Les résultats obtenus

Afin de répondre aux attentes des producteurs, soucieux de trouver des réponses concrètes à leurs interrogations, la recherche-action en partenariat se doit de déboucher sur des résultats tangibles. Dans les deux premiers cas analysés, il s’agit de différents itinéraires techniques possibles dont la mise en œuvre dépend des objectifs, moyens et contraintes des producteurs. Dans le troisième, il s’agit d’une proposition d’agriculture familiale avec des mécanismes pour négocier sa mise en place. Dans les trois cas, le rôle du document écrit (cahier des charges ou proposition) revêt une forte importance. Il joue le rôle d’objet intermédiaire, au sens de Vinck (1999), objets matériels permettant de communiquer, de créer du sens, et d’organiser et stimuler les débats. Cependant il ne doit pas se confondre avec le but de la recherche-action en partenariat qui vise, entre autres, la résolution d’un problème. La recherche-action en partenariat peut déboucher sur des innovations socio-techniques qui font sens pour les producteurs. Elle peut également déboucher sur des innovations institutionnelles comme la création de nouvelles règles régissant les relations entre acteurs.

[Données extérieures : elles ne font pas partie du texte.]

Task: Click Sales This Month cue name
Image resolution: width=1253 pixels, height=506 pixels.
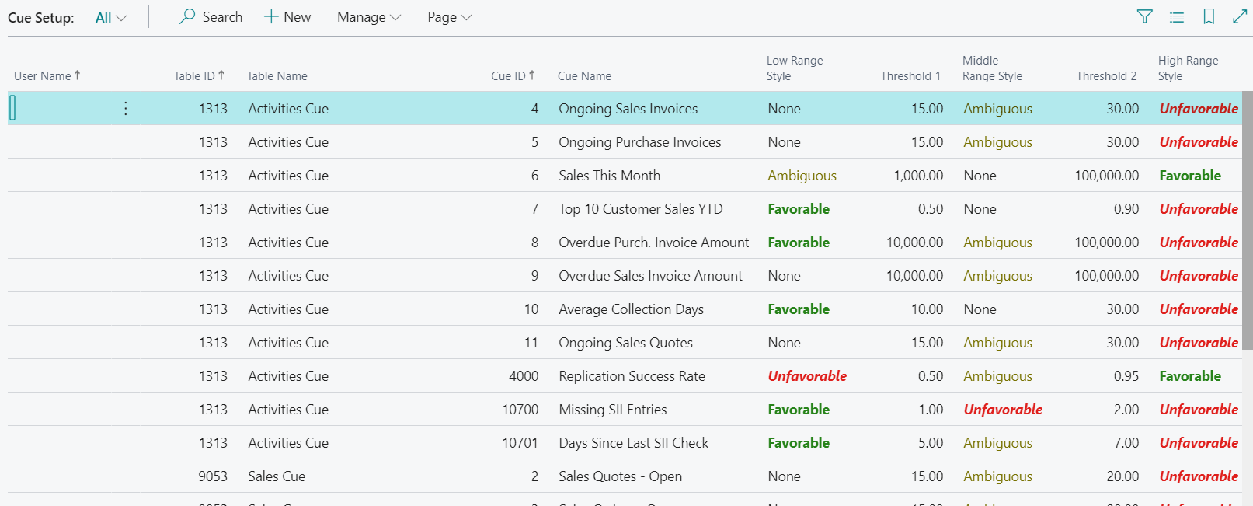Action: [x=609, y=176]
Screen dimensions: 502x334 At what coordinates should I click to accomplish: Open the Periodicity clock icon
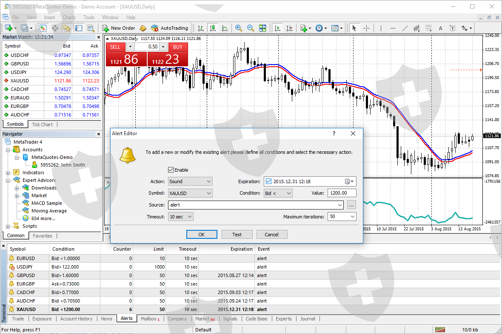[x=319, y=28]
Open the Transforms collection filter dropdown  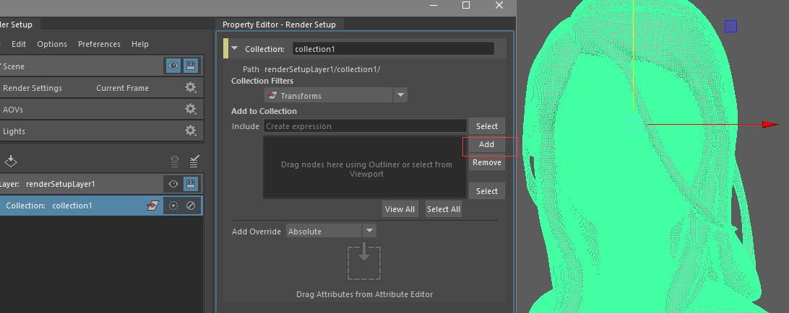coord(400,95)
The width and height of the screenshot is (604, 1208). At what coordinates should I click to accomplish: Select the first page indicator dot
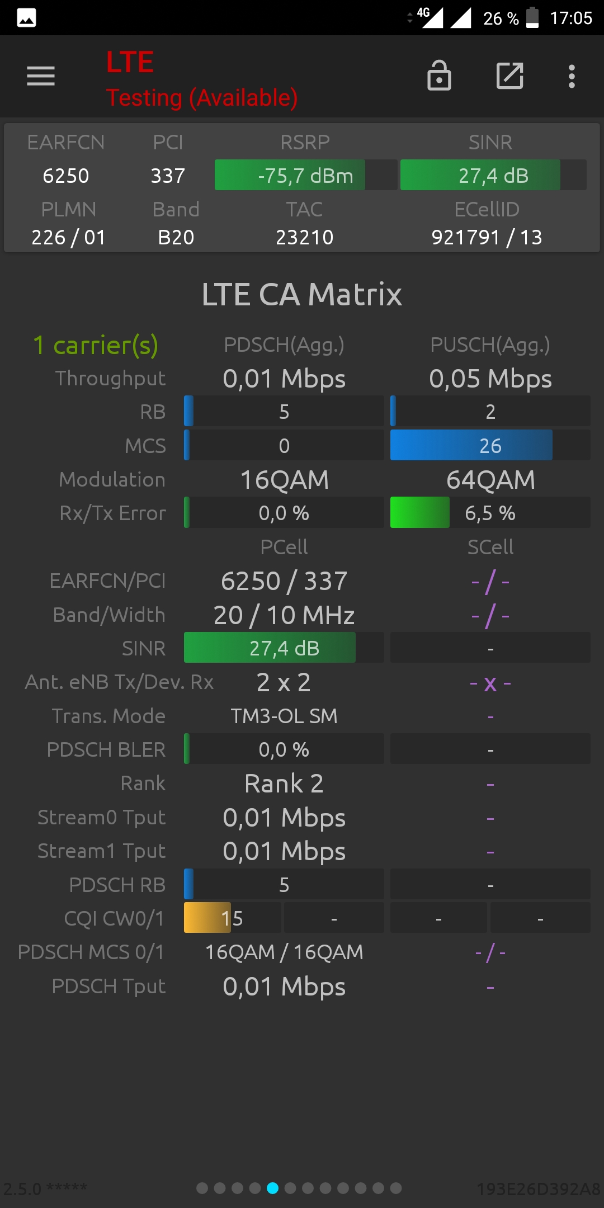pyautogui.click(x=202, y=1188)
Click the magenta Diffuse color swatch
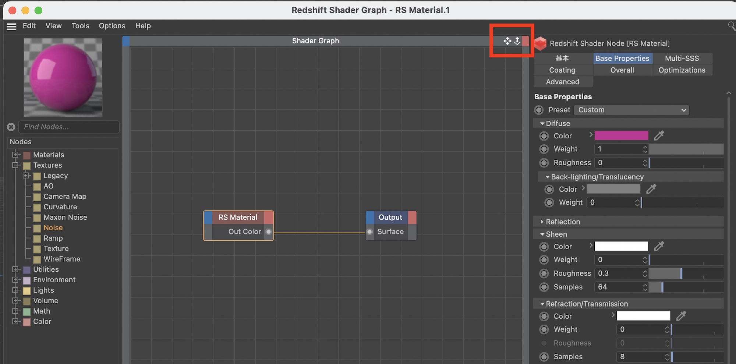736x364 pixels. (x=621, y=136)
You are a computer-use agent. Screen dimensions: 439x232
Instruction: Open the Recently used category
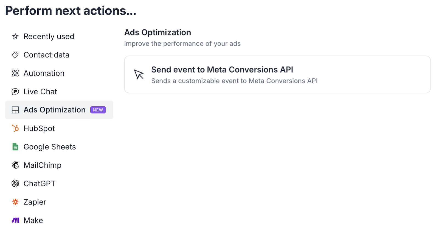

Certes les recherche-action en partenariat n’ont pas débouché sur la résolution du problème identifié à l’origine (mise en place d’une planification de la production de Maginata Verde, certification EurepGap des exploitations, nouveaux mécanismes de promotion de l’agriculture familiale) car trop ambitieux, soit par rapport au temps fixé, soit par rapport aux moyens disponibles, ou soit par rapport à sa complexité. Cependant la recherche-action a toujours permis de transformer le problème initial en questions traitables, de construire des objectifs communs compatibles avec les savoirs mobilisables et les contraintes opérationnelles. En ce sens, les connaissances produites lors de la recherche-action en partenariat sont des « savoirs actionnables », au sens de savoirs valables scientifiquement et pouvant être mis en œuvre dans la vie pratique (Argyris 1995). Ces apprentissages ont débouché sur la reconnaissance de nouveaux itinéraires techniques pour répondre aux exigences du marché ou sur une nouvelle organisation dans le cas de la proposition pour une agriculture familiale avec la création d’une instance paysanne (UNICRESE) chargée d’assurer les relations entre les organisations et de porter la proposition.

Les processus d’apprentissages engendrés ont été significatifs. Ces apprentissages permettent avant tout de modifier les représentations des acteurs sur leur propre situation. C’est de ce changement que peut s’initier un changement durable des pratiques. Ainsi, dans tous les cas,

les organisations de producteurs ont pu initier une réflexion collective sur la mise en place de nouveaux mécanismes de coordination pour résoudre le problème d’une production homogène de Maginata Verde, pour obtenir une certification EurepGap des exploitations, ou pour négocier des politiques agricoles et une structuration du monde agricole plus favorable à l’agriculture familiale.